【カタログから分析 通販会社調査隊】〈48〉 ファンジェリー「CANDO」/ARによる動画配信を開始

 補正下着を販売するファンジェリー(本社東京都、竹村仁社長)は、14年10月に発行した通販会員向けカタログ「CANDO(キャンドゥ)」に「AR(拡張現実)」技術を採用した。スマートフォン(スマホ)で専用アプリを起動し、カタログにかざすと同社の商品を着用したモデルの動画が自動再生されるという。カタログの写真だけでは伝えきれない着用感を動画で紹介することにより、ユーザーの利用を促進する。
 同社は98年に会員向けカタログ「CANDO」を創刊した。カタログでは、同社の主力商品である補正下着シリーズ「Exabra(エクサブラ)」を中心に紹介している。
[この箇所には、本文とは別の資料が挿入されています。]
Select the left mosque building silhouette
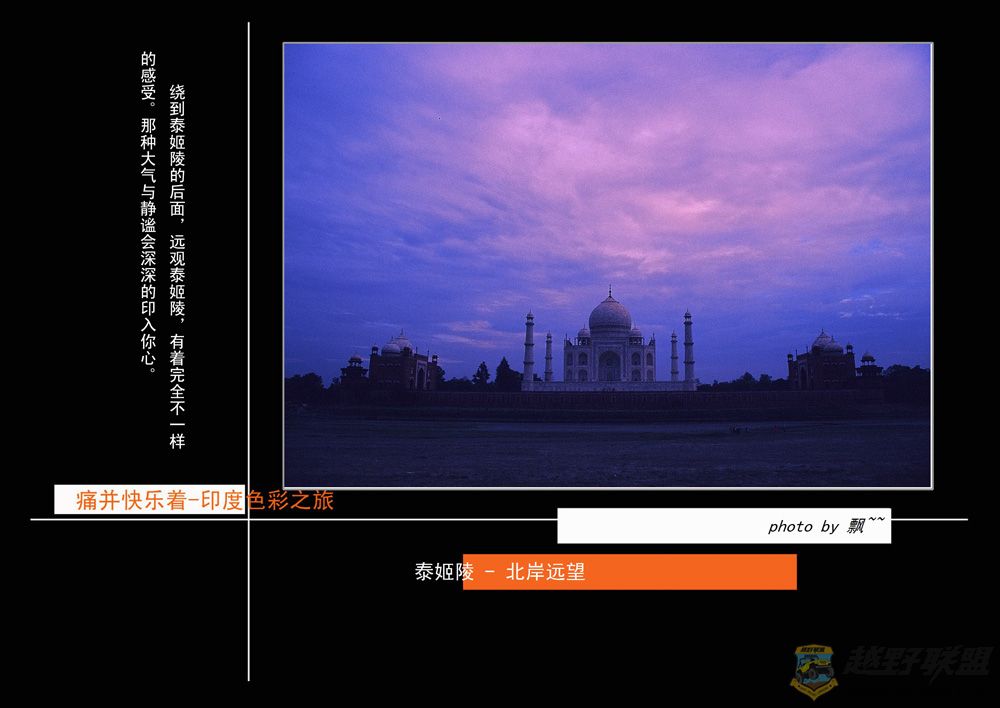The width and height of the screenshot is (1000, 708). pos(400,363)
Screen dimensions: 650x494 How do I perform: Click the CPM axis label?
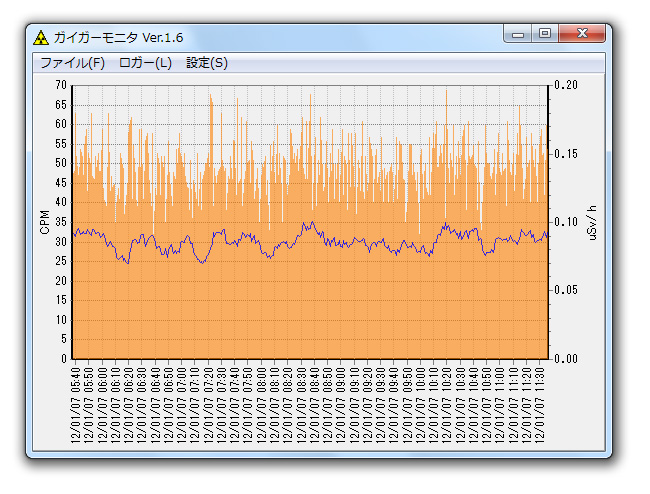pyautogui.click(x=45, y=222)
モデルが着用した写真などを盛り込み、商品のデザインや機能性をアピールしているが、商品の魅力をより分かりやすく伝えたいと考え、ARによる動画配信を行うことにした。
 「通販で購入することに不安を覚えるお客さまもいる。動画であれば、前後左右からのシルエットを簡単に閲覧でき、動くモデルを見ることで着用時のイメージが想像しやすくなると考えた」(広報)と話す。
 新サービス開始にあたっては、スターティアラボ(本社東京都、北村健一社長)が提供するARコンテンツ制作サービス「COCOAR(ココアル)」を活用した。動画は30秒程度のものを12点制作。10月のカタログ発行から約2カ月間で、12動画全体で500回近く再生されたという。
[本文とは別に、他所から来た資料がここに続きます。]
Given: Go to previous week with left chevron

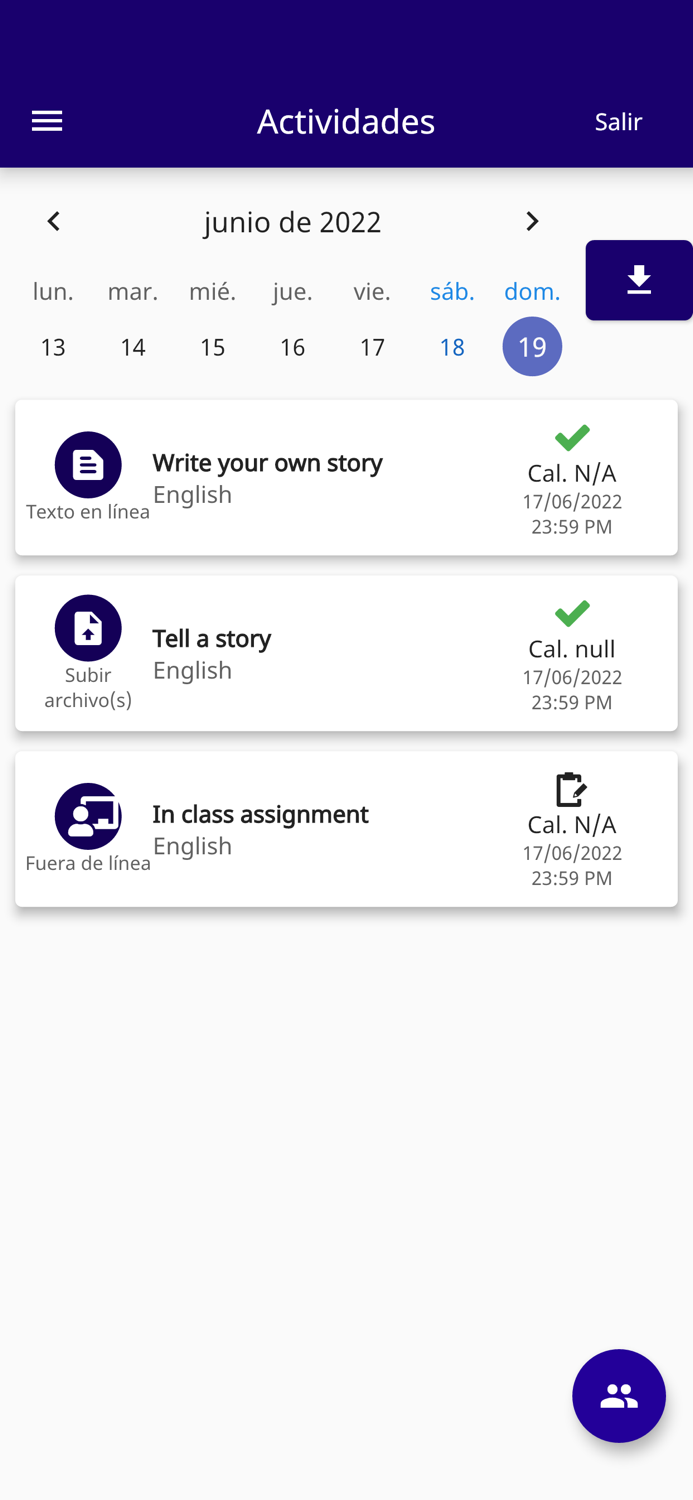Looking at the screenshot, I should (x=54, y=221).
 「カタログとネットを連動できるARを利用することにより、ECサイトへのアクセスを促すことができる。スマホで利用できるという手軽さは、当社のターゲットである子育てや仕事に忙しい女性からも喜ばれている」(広報)と話す。
 動画には、商品の購入ページへのリンクを貼り付け、動画を閲覧し、商品を気に入ればすぐに購入手続きに進めるようにしている。
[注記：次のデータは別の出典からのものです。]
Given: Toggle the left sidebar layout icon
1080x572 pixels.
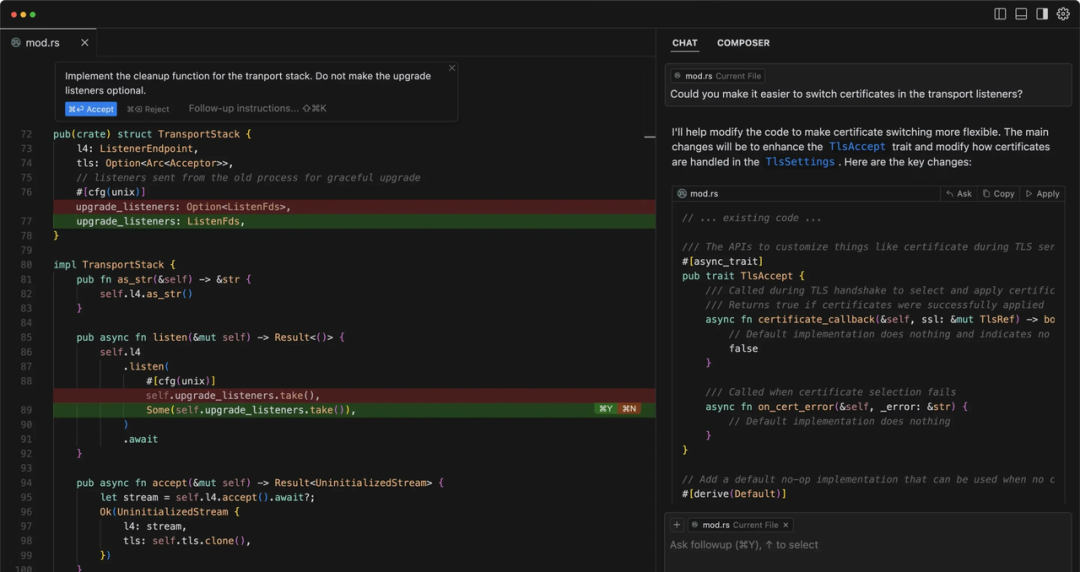Looking at the screenshot, I should pos(1000,14).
 次号のカタログにもARを採用する予定だという。顧客の反応を見ながら今後もARによる動画配信に注力していく考えだ。


【カタログデータ】
 発行元:ファンジェリー
 創刊:98年
 発行頻度:年4回
 発行部数:非公開
 ターゲット:20~60代の女性
 商品分野:女性向け下着
 構成:B5判カラー(号によってページ数が異なる)


【会社概要】
 設立:09年
 売上高:非公開
 社員数:25人
 販売媒体:店舗、カタログ、ネット

記事は取材・執筆時の情報で、現在は異なる場合があります。